While Venice is one of the jewels of Italy, it also has a reputation for children pickpockets. Most first-time tourists to Italy pick Venice as one of their destinations to visit. First-time tourists and even repeat visitors should be aware of children pickpockets in Venice. Tourists that are enjoying the charms of the city are prime targets for pickpockets of all ages including child pickpockets.
What may take thieves just a moment to “lift” from your pockets (passports, credit cards, and airline tickets) may take you days to replace. So travelers beware of even innocent-looking locals be they a well-dressed business person standing next to you or a playful group of young children.

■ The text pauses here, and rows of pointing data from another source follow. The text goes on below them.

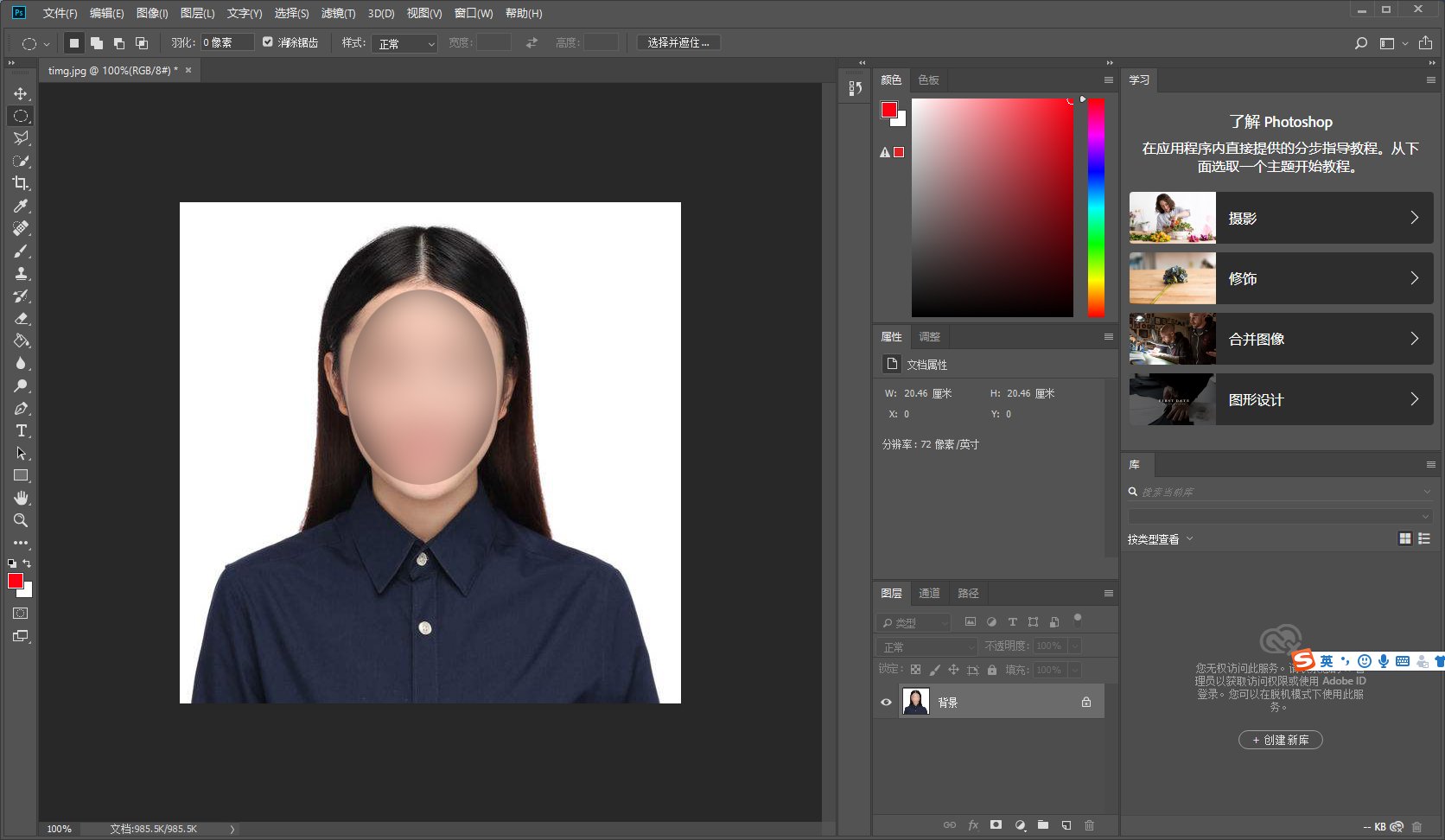Click the 创建新库 button
This screenshot has height=840, width=1445.
1280,740
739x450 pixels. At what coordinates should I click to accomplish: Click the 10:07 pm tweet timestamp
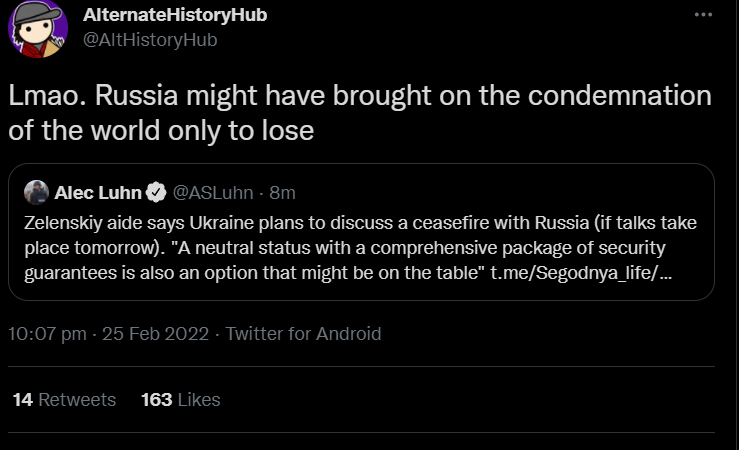pyautogui.click(x=48, y=334)
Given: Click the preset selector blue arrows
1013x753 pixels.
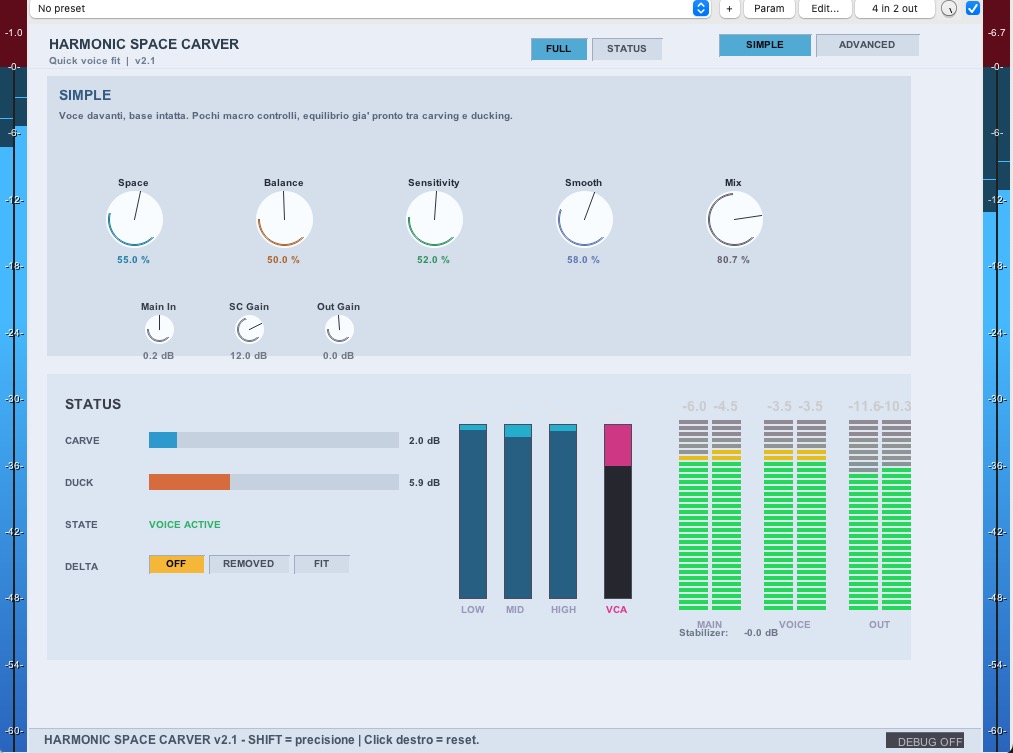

Children as Thieves – Pickpockets in Venice
Schooling for thieves starts very early. A traveler was seated on a crowded bus in Rome on her way to the Vatican. She glanced down at her lap to find a tiny little hand reaching into her now unzipped fanny pack. The child could not have been more than 6 years old. Groups of children have been known to gang up on unsuspecting travelers as well. One common scenario is the newspaper trick. A group of children approach the unsuspecting tourist and ask for money or try to sell you knick-knacks as they jab at you with newspapers or cardboard. The papers effectively block your view of little hands fast at work, opening pockets, slashing belts, and cleaning out your travel funds. If you do catch on, usually the shock of being robbed by children delays your reaction a moment more, making for a successful robbery.
Why Children Make Good Thieves
More common in Rome and other Italian cities child pickpockets are now working in Venice too. Under 14 years of age, these children cannot be held accountable for their crimes by local law. So they are ideal for older thieves to train and put out on the streets to work. If the child thieves are picked up by police, they are taken to child refugee safe houses, and then they abscond in the morning only to be back on the street the very next day. Some of the children are stopped by Carabinieri (national police), fed-up local vigilantes and shopkeepers on a daily basis, but the rewards are great and the young thieves keep on robbing.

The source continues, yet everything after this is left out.